The task calls for the lines below from the line with "Given: Open the snap to Right Wing 2 selector" to the line with "Where should I", both ends included, copied exactly, without any pictures.

** Opening Records for processing block **

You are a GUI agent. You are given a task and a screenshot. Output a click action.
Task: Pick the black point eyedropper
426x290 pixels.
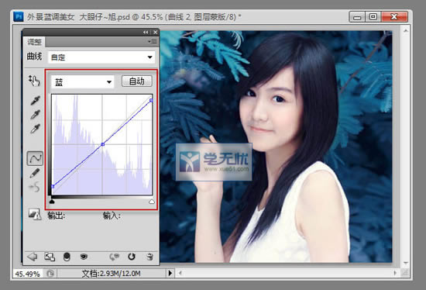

** Closing Records for processing block **
** Opening Records for processing block **

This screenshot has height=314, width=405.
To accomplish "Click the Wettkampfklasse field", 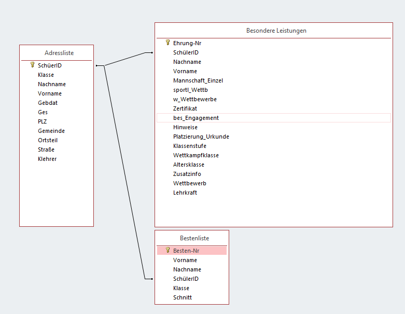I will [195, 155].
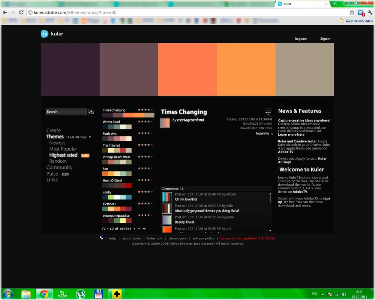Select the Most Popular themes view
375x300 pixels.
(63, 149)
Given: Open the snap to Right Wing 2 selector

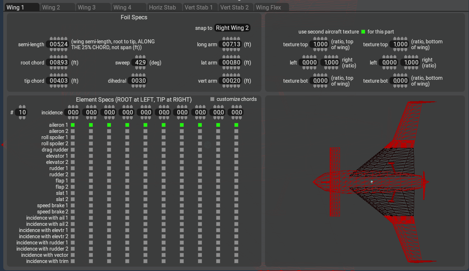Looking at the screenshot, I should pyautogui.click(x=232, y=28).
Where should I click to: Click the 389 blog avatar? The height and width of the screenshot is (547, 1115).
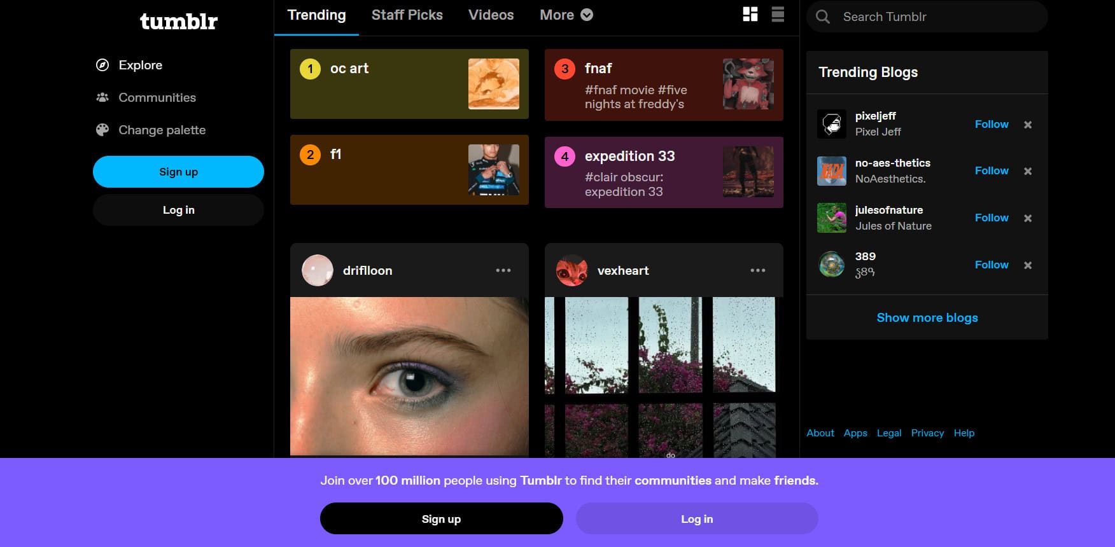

** Closing Records for processing block **
** Opening Records for processing block **

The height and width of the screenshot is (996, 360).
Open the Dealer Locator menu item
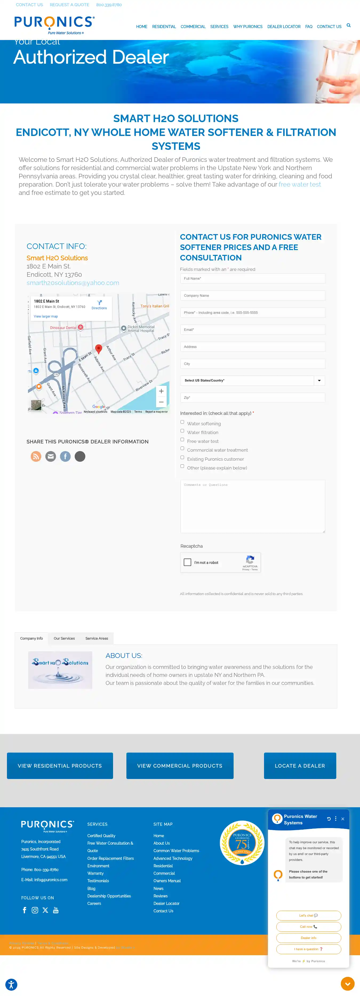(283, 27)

** Closing Records for processing block **

Response:
Given: Open the snap to Right Wing 2 selector

Looking at the screenshot, I should pyautogui.click(x=232, y=28).
Where should I click to: Click the 389 blog avatar? The height and width of the screenshot is (547, 1115).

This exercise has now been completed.